### WHAT YOU SHOULD DO
Check each line of the records below for the word "Viewport" and copy those where it appears.

### DATA SHOWN
┌──
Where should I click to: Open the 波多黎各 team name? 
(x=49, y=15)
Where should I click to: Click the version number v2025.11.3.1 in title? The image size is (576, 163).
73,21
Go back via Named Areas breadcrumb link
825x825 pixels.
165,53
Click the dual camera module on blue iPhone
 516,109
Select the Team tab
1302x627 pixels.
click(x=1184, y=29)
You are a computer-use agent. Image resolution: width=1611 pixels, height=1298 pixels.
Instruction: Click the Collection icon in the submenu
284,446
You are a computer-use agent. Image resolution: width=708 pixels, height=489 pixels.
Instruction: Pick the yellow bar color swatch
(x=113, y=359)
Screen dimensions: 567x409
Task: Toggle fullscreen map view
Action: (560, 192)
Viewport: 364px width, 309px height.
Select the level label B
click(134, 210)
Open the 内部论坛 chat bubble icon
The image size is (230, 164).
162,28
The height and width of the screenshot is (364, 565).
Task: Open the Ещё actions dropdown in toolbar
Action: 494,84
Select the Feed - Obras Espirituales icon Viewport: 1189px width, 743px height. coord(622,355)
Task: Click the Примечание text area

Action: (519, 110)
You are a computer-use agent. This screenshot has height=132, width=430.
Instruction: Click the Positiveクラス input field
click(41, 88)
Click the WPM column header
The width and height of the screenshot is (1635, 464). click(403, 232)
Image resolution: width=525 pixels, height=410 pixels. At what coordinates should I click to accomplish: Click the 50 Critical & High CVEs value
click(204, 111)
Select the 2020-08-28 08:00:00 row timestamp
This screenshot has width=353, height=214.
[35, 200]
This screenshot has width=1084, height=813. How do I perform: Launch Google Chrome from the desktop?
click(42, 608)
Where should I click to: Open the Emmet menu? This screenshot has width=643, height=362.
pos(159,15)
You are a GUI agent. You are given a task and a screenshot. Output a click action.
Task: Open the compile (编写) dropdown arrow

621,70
└──
### REPLY TO THE EXERCISE
Viewport: 364px width, 309px height.
Select the Feed - Obras Espirituales icon Viewport: 1189px width, 743px height. coord(622,355)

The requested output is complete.